Cached mrpe checks get checked every time the agent runs and the Current check attempts goes up

Hi,
we have a check that uses the /etc/check_mk/mrpe.cfg and is set to an interval of 300.
Now when the check failes check_mk checks this every 60s and the counter for failed attempts goes up.

Is this by design, or am I doing something wrong?

It also looks like checks are marked as failed when the current check attempts are not done yet

Hi,
did you looked at https://checkmk.com/cms_agent_linux.html chapter 4.2. Looks like that you hava a long running process.

Cheers,
Christian

Yes, this is a long running process. The whole test suite takes about 1h so we moved things to single checks that just need to run every XXX seconds.

This is by design.

The agent calls the Nagios Plugin via MRPE every 5 minutes, but it has to deliver the output with every call of the agent (i.e. every minute) because otherwise this would create an UNKNOWN for the service check.

That means that the service check itself is run every minute.

You also see the CRIT as soon as the state changes. The maximum number of check attempts (15 in your example) only delay the notification created by the monitoring core. Until the 15 check attempts are reached the service check is in a SOFT state, after that it’s in a HARD state. This can be used as a filter in the views.

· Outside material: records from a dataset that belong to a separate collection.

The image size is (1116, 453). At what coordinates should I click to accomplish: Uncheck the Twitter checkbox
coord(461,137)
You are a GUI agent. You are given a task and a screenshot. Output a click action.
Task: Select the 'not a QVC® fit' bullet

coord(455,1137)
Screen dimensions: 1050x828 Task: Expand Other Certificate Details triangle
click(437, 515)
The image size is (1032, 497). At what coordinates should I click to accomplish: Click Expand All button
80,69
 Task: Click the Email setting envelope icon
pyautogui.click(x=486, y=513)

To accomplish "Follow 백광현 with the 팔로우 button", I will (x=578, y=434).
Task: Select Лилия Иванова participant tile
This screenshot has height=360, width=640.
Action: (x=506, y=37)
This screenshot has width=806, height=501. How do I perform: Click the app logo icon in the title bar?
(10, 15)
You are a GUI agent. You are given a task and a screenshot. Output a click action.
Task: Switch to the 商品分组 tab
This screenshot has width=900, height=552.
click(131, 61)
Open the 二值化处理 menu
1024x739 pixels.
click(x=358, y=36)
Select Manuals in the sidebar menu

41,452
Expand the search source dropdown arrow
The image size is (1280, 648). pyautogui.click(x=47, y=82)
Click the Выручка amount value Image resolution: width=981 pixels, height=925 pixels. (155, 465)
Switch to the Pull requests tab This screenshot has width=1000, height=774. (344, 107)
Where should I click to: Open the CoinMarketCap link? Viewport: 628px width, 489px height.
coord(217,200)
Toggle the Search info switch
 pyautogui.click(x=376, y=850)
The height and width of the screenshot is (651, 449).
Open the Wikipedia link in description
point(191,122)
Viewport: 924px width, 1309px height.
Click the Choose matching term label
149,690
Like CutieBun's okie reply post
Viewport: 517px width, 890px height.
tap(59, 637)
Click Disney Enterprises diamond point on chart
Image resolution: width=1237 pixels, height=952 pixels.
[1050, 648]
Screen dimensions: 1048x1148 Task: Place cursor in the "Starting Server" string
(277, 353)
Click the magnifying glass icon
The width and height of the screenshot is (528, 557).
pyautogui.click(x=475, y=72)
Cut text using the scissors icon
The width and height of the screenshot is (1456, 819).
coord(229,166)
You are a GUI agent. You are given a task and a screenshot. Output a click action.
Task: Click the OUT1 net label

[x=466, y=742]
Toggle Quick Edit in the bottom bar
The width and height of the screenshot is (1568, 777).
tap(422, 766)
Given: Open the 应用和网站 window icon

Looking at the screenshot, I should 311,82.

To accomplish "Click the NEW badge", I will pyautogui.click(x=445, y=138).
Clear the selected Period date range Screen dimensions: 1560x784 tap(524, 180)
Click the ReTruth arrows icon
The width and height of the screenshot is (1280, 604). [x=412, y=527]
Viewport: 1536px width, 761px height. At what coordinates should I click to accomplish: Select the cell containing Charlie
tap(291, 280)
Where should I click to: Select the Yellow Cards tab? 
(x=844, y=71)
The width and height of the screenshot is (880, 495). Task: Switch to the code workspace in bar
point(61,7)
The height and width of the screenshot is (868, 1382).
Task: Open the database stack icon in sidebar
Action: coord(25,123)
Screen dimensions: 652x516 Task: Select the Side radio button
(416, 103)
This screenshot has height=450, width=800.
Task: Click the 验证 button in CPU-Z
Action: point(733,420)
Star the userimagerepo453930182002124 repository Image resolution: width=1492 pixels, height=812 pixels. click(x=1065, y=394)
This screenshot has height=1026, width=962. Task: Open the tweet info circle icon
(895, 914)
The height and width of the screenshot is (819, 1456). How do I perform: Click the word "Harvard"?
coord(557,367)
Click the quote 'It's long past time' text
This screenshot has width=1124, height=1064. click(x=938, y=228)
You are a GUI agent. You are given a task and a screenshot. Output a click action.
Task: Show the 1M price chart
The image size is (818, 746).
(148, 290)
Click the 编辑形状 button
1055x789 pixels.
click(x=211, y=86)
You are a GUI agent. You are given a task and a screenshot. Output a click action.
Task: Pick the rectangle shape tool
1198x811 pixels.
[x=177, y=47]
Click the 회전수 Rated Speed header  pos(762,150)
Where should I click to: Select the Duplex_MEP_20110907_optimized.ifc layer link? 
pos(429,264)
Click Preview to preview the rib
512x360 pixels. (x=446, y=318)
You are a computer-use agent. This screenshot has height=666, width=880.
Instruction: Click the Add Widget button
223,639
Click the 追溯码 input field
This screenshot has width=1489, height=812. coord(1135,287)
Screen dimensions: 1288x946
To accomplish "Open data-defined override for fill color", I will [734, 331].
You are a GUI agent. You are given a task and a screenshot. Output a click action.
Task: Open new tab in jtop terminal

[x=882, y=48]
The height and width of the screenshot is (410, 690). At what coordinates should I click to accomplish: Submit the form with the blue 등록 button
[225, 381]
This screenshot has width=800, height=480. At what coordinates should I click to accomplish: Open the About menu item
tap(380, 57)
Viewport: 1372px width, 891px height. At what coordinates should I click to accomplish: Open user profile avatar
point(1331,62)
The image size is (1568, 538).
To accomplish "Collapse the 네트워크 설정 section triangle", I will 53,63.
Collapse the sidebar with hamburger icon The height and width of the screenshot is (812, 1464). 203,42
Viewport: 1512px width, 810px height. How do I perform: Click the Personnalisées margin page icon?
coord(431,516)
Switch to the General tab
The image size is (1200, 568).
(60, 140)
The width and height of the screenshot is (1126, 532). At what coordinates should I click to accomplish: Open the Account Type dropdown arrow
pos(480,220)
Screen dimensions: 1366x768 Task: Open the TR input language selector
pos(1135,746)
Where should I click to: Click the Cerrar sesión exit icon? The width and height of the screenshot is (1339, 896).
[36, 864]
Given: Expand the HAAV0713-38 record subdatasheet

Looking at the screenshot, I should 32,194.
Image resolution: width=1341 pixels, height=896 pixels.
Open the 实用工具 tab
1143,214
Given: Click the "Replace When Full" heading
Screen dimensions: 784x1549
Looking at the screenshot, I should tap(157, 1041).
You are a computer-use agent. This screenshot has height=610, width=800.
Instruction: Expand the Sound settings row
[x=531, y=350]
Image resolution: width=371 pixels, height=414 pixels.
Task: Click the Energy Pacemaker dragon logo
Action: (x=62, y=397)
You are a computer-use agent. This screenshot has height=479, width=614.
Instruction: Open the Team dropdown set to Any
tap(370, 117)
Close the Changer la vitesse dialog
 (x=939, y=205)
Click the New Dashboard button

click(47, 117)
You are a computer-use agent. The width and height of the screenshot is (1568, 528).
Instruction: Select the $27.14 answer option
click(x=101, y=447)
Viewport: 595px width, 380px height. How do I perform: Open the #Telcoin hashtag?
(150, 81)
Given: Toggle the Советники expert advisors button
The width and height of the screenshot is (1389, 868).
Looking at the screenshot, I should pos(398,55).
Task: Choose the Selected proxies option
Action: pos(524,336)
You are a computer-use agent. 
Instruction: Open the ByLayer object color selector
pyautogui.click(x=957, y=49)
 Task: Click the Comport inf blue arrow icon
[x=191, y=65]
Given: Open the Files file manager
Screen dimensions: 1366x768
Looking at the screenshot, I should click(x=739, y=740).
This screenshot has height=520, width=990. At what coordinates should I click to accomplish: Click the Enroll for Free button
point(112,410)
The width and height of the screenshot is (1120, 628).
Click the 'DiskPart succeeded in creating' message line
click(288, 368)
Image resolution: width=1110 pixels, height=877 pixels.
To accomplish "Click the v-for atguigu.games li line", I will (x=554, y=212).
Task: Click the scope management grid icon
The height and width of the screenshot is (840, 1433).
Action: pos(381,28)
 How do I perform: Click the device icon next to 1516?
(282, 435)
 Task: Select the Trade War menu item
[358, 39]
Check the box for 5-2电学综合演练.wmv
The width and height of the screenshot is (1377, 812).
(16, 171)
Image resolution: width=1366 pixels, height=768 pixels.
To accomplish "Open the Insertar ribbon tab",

So how do I tell check_mk ‘14 fails are ok, but 15 is bad’?

Hi,

as r.sander wrote, you need to configure the rule “maximum number of check attempts” to 15.
If you use a plugin or a local script you will be able to start the code in x minutes. The only thing you need ist to create a directory e.g. check_mk_agent/local/900, out your code in there and the sript will run every 15 Minutes. One big effort is, that the output is also cached.

Regards,
Christian

This topic was automatically closed 365 days after the last reply. New replies are no longer allowed.